Risiko Berat Hukum Berucap Biar Satu Kata Seandainya

Sabtu, 13 Februari 2021 - 21:27 WIB
loading...
Risiko Berat Hukum Berucap Biar Satu Kata Seandainya
Ilustrasi/Ist
A A A
MEYAKINI bahwa Allah adalah satu-satunya pemilik takdir yang menentukan segala sesuatu untuk terjadi maupun tidak terjadi termasuk ke dalam dasar keyakinan Islam. Keyakinan ini kemudian dikenal sebagai iman kepada qadha dan qadar dalam rukun iman. Meski Allah juga memberikan akal pikiran kepada manusia untuk menentukan apa yang ia akan lakukan dan tidak.



Oleh karenanya manusia dalam setiap peristiwa hendaknya meyakini bahwa di atas semua yang terjadi dan belum terjadi adalah kehendak Allah. Caranya adalah dengan mengingat bahwa sebab-sebab terjadinya kejadian tersebut merupakan ciptaan Allah.

Mengandai-andai suatu kejadian meskipun hanya mengucapkan perkataan لَوْ (seandainya) apabila mengesampingkan takdir (kepasti) Allah, termasuk bentuk syirik .

Misalnya seseorang berkata: ‘Seandainya ia tidak naik pesawat, niscaya ia selamat’, karena berkeyakinan bahwa penyebab tewasnya adalah naik pesawat yang mengalami kecelakaan. Padahal tewasnya karena sudah ditakdirkan Allah subhanahu wa ta’ala. Tidak naik pesawat pun, jika sudah ditakdirkan Allah, pasti akan mati juga.

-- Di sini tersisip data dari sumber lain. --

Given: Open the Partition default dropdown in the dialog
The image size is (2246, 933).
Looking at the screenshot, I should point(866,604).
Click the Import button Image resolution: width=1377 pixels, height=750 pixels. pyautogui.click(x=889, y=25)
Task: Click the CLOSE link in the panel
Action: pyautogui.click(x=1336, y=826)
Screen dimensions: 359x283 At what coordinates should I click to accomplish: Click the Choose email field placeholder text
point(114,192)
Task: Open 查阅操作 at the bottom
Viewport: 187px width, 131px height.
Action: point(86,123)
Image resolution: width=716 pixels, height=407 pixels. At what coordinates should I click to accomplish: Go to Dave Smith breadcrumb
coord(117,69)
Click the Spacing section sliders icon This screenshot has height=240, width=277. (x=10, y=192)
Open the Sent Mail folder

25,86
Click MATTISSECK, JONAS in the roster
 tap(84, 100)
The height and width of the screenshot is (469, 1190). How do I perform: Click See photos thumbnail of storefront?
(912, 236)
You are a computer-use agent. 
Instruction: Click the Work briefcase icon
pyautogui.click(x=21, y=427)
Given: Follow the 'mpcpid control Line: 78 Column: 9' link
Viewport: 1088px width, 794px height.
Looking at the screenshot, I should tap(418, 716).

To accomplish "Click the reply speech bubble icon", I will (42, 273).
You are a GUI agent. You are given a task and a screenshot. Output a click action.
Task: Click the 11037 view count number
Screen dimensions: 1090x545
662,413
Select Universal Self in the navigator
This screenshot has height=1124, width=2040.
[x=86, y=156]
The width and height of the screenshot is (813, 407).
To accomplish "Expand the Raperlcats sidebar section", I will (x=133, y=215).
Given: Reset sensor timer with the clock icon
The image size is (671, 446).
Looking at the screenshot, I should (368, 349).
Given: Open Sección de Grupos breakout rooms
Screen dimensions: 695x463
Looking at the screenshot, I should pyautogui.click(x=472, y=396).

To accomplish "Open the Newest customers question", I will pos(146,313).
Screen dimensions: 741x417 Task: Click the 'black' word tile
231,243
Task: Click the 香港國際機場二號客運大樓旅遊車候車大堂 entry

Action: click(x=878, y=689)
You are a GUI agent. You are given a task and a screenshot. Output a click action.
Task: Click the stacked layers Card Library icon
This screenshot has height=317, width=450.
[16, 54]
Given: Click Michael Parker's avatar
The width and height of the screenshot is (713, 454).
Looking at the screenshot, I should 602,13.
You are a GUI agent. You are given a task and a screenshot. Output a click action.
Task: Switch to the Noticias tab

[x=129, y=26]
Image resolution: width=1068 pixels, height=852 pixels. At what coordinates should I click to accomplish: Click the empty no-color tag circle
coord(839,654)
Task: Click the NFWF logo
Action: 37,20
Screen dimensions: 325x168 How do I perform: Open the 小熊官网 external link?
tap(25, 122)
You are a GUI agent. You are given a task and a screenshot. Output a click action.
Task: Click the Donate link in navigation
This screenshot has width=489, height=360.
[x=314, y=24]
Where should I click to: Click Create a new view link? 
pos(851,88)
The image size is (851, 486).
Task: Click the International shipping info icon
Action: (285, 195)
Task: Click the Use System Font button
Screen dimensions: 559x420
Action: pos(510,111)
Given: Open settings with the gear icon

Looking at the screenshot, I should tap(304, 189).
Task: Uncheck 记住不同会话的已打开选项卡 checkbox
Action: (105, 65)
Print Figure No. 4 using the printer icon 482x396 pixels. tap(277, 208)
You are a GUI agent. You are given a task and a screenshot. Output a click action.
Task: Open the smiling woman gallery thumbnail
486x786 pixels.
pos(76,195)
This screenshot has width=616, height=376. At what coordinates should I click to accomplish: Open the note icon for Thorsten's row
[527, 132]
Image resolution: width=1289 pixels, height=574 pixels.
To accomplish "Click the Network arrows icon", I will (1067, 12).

Memberikan penjelasan dengan disertai uraian tentang sebab akibat adalah sah-sah saja, karena Islam juga mengakui adanya sebab dan akibat. Namun harus disertai pula dengan penjelasan bahwa semua itu karena takdir Allah.



Mengembalikan peristiwa kepada sebab akibat saja, tanpa dengan meyakini takdir Allah adalah adat kebiasaan orang-orang munafik . Allah menegaskan dalam firman-Nya:

الَّذِينَ قَالُوا لِإِخْوَانِهِمْ وَقَعَدُوا لَوْ أَطَاعُونَا مَا قُتِلُوا …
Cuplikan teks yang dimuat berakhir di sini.